What is expected
Pull every line containing "computer" from the data.

=== Section Start ===

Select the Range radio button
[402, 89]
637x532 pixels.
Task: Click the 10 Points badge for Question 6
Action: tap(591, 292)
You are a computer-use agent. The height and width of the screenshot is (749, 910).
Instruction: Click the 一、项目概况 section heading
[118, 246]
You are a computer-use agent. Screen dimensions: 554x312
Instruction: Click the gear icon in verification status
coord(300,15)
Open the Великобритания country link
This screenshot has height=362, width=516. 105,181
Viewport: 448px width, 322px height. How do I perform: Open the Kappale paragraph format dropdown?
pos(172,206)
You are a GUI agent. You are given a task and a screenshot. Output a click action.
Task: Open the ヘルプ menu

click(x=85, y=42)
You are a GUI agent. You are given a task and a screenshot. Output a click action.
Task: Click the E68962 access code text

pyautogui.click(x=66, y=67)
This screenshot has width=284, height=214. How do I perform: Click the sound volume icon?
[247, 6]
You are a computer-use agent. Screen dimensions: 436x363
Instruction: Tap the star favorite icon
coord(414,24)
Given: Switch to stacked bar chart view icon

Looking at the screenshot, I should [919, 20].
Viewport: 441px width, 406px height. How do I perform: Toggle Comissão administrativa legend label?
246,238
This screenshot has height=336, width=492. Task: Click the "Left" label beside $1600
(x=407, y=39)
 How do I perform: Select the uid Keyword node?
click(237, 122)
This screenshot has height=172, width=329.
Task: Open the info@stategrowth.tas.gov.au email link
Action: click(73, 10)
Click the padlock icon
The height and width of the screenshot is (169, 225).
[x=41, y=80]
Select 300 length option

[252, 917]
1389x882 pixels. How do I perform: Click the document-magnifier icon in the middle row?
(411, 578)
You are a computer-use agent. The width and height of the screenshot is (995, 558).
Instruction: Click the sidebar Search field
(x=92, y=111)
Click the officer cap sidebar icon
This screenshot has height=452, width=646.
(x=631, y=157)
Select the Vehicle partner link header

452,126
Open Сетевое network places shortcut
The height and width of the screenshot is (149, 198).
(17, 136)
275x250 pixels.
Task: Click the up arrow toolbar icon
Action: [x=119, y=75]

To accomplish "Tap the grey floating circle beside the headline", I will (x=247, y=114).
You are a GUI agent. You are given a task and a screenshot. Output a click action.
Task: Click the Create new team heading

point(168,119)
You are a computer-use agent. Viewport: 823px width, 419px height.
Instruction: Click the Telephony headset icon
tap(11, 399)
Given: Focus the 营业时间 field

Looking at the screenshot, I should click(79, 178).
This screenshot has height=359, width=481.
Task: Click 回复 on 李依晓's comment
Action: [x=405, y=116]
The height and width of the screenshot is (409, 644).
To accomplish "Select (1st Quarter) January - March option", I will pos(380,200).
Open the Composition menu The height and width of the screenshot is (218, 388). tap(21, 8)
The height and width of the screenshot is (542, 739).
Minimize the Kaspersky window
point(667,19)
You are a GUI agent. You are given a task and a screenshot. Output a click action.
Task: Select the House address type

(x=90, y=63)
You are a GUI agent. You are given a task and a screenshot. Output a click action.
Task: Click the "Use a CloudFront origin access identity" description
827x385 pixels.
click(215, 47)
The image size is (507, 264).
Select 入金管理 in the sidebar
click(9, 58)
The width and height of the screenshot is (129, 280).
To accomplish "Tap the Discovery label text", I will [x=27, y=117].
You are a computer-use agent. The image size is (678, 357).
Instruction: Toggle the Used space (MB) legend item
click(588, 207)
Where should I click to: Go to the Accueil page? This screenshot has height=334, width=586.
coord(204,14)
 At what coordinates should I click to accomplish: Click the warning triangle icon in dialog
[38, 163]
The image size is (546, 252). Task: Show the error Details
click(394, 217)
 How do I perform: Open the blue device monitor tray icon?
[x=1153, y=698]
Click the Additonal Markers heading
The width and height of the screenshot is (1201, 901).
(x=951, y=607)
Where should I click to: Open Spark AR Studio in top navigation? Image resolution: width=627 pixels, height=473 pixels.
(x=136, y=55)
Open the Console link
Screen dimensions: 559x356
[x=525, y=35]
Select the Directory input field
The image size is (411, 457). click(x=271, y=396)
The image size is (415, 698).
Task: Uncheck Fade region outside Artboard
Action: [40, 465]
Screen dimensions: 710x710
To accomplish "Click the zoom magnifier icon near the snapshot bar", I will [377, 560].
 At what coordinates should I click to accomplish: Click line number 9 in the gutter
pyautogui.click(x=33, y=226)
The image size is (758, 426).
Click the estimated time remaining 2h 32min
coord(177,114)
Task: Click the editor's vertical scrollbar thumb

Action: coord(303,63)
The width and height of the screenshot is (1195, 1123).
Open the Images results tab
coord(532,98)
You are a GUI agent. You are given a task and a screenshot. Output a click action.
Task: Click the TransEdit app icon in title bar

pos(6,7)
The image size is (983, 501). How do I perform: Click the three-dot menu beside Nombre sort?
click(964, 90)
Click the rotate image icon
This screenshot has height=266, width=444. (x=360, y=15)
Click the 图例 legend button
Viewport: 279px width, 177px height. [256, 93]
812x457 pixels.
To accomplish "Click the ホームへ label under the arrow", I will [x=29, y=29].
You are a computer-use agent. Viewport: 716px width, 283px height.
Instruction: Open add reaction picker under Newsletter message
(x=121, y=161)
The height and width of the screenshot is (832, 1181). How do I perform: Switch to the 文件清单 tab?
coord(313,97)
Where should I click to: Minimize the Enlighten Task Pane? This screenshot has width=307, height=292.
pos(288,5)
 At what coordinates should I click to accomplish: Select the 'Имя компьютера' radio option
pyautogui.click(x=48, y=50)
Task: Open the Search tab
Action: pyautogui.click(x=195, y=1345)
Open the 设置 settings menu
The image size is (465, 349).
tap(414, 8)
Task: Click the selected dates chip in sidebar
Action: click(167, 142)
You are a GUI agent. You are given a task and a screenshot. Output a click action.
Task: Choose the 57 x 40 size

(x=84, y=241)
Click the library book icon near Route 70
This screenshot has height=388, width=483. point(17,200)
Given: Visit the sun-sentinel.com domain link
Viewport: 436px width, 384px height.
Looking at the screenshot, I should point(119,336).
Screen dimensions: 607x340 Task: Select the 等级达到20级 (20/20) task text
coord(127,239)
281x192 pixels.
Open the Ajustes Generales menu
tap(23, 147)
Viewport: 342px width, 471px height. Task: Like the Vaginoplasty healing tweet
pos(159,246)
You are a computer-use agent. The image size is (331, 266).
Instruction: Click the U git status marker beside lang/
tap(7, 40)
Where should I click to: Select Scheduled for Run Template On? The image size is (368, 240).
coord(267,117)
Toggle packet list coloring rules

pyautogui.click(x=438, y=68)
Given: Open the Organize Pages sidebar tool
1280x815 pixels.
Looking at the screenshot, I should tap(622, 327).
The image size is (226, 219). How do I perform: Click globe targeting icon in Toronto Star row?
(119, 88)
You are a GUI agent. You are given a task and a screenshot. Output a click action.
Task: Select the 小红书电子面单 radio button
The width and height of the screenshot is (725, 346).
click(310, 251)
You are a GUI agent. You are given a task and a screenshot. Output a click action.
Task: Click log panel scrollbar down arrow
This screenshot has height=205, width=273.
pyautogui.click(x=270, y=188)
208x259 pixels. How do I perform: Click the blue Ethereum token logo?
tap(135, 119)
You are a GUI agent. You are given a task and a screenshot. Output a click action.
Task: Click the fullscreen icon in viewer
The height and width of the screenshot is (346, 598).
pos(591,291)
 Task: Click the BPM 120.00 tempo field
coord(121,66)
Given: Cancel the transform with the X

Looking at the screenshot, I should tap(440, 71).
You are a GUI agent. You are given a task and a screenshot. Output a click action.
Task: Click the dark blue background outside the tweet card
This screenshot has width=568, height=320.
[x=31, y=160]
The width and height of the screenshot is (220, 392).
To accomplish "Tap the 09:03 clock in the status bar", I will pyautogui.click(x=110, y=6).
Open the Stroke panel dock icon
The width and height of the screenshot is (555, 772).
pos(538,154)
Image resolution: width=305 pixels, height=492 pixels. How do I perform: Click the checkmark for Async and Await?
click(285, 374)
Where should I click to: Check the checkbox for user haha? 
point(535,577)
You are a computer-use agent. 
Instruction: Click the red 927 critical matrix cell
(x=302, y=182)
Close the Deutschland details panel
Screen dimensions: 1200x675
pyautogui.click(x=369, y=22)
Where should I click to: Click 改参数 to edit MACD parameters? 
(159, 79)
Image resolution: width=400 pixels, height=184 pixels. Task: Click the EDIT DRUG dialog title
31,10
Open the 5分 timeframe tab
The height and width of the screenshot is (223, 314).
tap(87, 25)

=== Section End ===

Final answer
You are a computer-use agent. The height and width of the screenshot is (749, 910).
You are a computer-use agent. Screen dimensions: 554x312
You are a computer-use agent. Screen dimensions: 436x363
You are a computer-use agent. The width and height of the screenshot is (995, 558).
You are a computer-use agent. Viewport: 823px width, 419px height.
You are a computer-use agent. The image size is (678, 357).
You are a computer-use agent. Viewport: 716px width, 283px height.
You are a computer-use agent. The image size is (331, 266).
You are a computer-use agent. 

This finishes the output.